Angiograms or catheterizations use contrast dye to outline and measure stenosis. Magnetic resonance imaging (MRI) and computer tomography (CT scan) may also be used. For patients with pacemakers, MRIs are contraindicated because they can interrupt the pacemaker's signals, and angiograms have some risk of stroke. One noninvasive test, oculoplethysmography, evaluates blood pressure in each eye and can show if significant blood flow to the eye is affected by carotid artery stenosis.

Unfortunately, the first symptom of carotid artery stenosis may be impaired brain function, a mini-stroke, or a full stroke. Yearly physical exams can help with early detection and are therefore advised. Patients with significant family history of CAS or strokes should inform their physicians. Smokers and the obese have a higher risk of CAS and should be monitored. Those with high cholesterol counts are also at risk.

If CAS is present but blocking less than 50% of the artery, treatment includes reducing risk factors for further stenosis, like smoking cessation, lower fat diets, and prescribed exercise. These are generally combined with taking an anti-coagulant such as aspirin. The dose is very low, essentially a "baby" aspirin (81 mg) per day.

Other anti-coagulants, like warfarin, may also be prescribed. Risk factors with warfarin can include excessive bleeding and bruising. Those who take warfarin are closely monitored via blood tests and have certain dietary restrictions.

When carotid artery stenosis is greater than 50%, several strategies may be employed to treat it. Carotid endarterectomy is a surgical procedure in which the surgeon opens the artery and clears out plaque formation and blockages. With no complications, most receiving this surgery will be out of the hospital in a few days.
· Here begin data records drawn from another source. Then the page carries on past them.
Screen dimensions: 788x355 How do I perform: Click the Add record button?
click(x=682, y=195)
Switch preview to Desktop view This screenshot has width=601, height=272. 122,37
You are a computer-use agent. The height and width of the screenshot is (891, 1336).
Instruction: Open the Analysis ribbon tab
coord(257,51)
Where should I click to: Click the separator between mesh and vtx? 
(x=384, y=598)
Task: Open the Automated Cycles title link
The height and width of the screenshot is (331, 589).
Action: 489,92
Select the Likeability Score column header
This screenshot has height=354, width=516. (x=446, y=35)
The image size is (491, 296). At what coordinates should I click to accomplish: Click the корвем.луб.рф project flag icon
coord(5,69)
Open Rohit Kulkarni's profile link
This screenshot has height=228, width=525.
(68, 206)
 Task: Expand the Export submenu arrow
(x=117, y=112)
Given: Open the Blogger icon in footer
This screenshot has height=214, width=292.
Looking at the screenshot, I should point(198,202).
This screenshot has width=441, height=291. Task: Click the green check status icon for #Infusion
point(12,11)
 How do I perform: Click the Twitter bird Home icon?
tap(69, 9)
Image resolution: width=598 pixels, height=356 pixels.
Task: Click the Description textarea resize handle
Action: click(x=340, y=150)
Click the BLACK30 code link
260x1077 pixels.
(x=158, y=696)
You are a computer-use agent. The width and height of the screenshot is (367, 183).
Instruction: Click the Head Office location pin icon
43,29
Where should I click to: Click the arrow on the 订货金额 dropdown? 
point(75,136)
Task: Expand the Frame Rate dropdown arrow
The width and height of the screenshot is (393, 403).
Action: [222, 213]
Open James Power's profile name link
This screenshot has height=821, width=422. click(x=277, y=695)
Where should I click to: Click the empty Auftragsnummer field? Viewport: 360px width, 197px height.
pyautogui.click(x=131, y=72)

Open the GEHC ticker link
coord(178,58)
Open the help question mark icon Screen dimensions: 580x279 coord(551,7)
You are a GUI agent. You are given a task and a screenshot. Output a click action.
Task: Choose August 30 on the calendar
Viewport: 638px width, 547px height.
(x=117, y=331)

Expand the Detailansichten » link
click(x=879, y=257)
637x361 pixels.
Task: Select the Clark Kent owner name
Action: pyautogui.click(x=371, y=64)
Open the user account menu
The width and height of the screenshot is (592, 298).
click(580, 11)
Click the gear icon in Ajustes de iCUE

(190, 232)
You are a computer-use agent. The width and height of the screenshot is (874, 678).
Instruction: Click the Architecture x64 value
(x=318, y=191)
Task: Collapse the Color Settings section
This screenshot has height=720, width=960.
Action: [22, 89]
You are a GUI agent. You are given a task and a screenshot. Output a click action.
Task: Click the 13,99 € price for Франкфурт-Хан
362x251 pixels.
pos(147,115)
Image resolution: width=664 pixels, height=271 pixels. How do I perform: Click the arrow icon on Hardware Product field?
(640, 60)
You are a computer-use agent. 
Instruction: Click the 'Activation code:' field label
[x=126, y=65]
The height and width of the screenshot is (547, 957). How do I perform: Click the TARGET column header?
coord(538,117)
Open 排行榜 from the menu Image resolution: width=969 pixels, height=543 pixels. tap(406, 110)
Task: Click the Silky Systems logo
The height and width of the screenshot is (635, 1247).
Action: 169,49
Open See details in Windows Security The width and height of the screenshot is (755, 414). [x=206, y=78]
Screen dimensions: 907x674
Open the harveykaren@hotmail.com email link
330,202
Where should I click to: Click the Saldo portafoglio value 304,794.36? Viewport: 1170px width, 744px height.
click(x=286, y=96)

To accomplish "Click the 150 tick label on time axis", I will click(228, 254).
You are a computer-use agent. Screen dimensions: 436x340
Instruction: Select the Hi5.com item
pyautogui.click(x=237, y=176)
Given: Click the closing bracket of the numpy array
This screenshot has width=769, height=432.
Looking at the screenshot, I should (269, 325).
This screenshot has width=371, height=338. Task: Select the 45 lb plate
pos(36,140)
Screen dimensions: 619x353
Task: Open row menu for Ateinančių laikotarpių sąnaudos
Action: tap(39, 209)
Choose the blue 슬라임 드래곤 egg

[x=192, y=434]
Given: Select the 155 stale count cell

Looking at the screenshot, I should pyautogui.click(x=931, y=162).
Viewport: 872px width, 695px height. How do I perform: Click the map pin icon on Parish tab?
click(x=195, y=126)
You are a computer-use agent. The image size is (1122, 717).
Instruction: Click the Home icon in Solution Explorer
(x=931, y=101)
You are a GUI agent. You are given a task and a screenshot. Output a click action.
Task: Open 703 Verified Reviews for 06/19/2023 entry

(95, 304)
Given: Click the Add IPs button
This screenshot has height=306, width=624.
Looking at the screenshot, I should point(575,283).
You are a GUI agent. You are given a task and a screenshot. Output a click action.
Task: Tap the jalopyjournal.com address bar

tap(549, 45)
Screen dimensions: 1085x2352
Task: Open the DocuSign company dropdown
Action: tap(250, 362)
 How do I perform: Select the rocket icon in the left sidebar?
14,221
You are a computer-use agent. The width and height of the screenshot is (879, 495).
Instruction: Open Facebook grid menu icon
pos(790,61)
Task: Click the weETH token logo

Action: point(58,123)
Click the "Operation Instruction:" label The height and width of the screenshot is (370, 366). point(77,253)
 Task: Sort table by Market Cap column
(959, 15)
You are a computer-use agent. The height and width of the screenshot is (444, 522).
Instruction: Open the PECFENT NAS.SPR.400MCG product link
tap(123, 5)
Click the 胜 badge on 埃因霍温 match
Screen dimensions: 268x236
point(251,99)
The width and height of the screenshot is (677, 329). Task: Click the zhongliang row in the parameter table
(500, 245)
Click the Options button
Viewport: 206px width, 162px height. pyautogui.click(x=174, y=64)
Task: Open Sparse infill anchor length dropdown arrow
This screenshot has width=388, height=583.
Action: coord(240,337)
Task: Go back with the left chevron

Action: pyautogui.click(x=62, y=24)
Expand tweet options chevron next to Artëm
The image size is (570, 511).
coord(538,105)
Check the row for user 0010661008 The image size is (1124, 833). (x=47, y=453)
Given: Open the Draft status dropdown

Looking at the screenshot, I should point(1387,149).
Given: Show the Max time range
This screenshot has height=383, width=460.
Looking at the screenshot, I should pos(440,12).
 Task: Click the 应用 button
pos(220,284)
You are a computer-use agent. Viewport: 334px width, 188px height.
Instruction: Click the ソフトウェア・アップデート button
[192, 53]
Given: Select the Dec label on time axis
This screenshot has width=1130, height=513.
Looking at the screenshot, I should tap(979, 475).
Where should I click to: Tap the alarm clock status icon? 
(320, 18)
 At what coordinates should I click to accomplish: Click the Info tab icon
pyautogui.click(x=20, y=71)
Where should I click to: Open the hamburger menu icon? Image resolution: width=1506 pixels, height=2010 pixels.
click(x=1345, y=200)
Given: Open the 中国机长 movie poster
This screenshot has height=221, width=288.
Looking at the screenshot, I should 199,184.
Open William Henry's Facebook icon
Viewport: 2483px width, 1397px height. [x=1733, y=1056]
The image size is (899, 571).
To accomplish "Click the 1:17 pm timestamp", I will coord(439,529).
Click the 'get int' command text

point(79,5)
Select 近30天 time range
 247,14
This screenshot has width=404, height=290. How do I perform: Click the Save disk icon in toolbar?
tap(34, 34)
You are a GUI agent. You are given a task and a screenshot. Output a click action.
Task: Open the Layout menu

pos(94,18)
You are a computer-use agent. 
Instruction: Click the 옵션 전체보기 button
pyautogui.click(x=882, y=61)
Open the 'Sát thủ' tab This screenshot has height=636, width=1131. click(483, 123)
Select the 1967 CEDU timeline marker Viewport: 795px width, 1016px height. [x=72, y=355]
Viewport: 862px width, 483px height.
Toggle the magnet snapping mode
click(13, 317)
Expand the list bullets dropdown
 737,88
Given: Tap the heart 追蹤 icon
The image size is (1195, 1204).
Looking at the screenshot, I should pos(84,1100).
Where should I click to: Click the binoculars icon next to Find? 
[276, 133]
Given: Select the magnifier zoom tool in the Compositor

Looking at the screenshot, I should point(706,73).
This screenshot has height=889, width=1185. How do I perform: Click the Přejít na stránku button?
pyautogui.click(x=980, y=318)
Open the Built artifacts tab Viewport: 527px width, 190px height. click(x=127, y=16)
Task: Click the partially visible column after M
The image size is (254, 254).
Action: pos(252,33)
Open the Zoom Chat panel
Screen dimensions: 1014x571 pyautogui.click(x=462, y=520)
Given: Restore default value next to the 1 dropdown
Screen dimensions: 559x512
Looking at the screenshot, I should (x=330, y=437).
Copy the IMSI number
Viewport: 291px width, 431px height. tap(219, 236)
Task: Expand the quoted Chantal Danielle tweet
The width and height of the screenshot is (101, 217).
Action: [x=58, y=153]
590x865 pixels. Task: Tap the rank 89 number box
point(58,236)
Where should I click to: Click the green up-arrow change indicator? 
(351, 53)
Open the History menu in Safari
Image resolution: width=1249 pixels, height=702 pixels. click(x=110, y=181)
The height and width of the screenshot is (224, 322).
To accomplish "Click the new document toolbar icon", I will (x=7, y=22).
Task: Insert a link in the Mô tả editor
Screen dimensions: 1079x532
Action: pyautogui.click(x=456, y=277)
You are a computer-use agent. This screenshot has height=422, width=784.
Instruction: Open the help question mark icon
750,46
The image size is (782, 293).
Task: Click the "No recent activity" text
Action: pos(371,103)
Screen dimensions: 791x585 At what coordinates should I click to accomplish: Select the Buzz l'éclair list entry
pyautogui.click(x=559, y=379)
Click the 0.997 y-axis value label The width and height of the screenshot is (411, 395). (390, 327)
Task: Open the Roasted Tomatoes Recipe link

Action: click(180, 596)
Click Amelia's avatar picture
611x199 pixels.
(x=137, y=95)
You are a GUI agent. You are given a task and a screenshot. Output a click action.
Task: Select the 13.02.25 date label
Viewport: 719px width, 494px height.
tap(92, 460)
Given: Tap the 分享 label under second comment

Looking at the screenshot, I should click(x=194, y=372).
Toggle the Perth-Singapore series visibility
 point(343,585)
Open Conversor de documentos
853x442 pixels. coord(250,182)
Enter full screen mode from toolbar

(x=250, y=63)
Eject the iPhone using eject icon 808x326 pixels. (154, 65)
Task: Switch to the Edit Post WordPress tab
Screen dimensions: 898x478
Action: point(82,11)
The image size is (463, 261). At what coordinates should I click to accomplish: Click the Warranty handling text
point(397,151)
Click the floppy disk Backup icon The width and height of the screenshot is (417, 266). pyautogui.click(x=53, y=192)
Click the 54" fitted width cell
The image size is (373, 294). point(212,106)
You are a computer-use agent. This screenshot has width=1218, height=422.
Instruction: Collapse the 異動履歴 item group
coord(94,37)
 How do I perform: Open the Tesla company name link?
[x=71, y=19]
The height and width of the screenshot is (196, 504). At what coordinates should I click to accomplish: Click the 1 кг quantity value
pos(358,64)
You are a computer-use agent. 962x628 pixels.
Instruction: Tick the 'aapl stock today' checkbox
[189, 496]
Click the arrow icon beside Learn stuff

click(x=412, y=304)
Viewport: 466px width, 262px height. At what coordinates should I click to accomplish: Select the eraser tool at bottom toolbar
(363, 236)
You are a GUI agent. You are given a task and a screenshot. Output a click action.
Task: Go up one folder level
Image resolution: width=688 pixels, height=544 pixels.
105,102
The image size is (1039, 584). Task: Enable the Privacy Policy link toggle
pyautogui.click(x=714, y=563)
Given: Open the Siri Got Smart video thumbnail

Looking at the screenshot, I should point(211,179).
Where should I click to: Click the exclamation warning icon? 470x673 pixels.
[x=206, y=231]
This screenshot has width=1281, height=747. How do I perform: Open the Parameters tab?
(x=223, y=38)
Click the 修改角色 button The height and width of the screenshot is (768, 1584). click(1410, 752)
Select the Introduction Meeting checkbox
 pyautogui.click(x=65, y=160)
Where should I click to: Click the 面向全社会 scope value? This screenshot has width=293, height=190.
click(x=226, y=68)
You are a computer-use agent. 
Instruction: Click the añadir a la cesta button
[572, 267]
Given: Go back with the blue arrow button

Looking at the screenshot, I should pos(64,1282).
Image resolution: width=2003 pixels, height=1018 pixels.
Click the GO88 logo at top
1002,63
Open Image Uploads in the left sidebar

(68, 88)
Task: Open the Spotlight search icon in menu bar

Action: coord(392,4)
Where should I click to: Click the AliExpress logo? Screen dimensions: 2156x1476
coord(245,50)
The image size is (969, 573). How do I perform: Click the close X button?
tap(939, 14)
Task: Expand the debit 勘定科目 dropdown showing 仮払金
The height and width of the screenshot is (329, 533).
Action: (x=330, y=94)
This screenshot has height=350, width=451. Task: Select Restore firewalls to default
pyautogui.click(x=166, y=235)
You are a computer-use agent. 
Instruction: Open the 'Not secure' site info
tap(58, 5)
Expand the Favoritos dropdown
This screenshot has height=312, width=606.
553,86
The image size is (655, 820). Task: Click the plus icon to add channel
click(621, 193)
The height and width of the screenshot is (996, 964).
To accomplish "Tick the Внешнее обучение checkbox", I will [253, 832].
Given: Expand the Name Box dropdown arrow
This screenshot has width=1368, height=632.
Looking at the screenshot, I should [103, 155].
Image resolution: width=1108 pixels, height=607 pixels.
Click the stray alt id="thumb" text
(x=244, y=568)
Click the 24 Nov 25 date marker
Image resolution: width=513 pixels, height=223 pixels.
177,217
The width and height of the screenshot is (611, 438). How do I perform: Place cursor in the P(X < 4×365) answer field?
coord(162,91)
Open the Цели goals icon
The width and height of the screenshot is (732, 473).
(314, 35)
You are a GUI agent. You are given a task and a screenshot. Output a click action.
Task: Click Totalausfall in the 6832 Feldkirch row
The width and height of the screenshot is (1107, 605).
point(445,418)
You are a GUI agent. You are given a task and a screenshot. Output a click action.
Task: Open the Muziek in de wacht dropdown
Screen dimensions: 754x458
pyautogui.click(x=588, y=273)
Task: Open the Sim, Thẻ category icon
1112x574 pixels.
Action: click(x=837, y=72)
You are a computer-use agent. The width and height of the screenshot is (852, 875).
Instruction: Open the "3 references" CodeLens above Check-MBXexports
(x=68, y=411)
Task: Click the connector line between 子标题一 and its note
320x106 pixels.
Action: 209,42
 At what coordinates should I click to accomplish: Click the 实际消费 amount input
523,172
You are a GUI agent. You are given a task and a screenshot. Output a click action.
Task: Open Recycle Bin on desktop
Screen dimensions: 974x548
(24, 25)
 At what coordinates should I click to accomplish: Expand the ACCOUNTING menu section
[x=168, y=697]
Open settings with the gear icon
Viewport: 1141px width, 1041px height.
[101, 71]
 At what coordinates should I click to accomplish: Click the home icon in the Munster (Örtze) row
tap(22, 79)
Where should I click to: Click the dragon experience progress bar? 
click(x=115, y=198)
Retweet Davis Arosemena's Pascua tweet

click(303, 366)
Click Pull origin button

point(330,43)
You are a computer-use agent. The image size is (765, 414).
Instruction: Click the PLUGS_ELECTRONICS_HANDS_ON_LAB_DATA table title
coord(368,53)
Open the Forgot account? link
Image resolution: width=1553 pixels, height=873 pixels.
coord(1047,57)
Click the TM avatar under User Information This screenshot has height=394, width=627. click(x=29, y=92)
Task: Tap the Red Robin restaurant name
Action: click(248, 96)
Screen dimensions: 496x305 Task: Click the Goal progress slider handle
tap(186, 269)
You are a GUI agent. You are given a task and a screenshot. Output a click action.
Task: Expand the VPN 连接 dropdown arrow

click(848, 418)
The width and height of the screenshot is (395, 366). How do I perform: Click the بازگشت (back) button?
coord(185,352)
The effects of endarterectomy last for up to 20 years and significantly decrease the risk factors for stroke.

In some cases, when the risk of general anesthesia is too great, cardiologists perform a carotid angioplasty. This involves inserting a catheter, generally through an artery in the thigh, and threading it to the narrowed section of the carotid artery. Once there, a balloon attached to the catheter is inflated to open the artery.

After balloon inflation, a hollow metal tube called a stent is placed to keep the artery open. The advantage of this method is that it is not performed under general anesthesia; patients are usually conscious during the procedure and go home a few hours later. However, this is a relatively new procedure and long-term results are not available.

Since carotid artery stenosis can cause such serious health risks, it's advisable to follow a plan for preventing rather than curing it. Exercise, sensible diet and not smoking are all ways to reduce building plaque in the arteries. Yearly check-ups can also help catch stenosis in early stages, so the focus can be on fairly simple changes in behavior to avoid progression.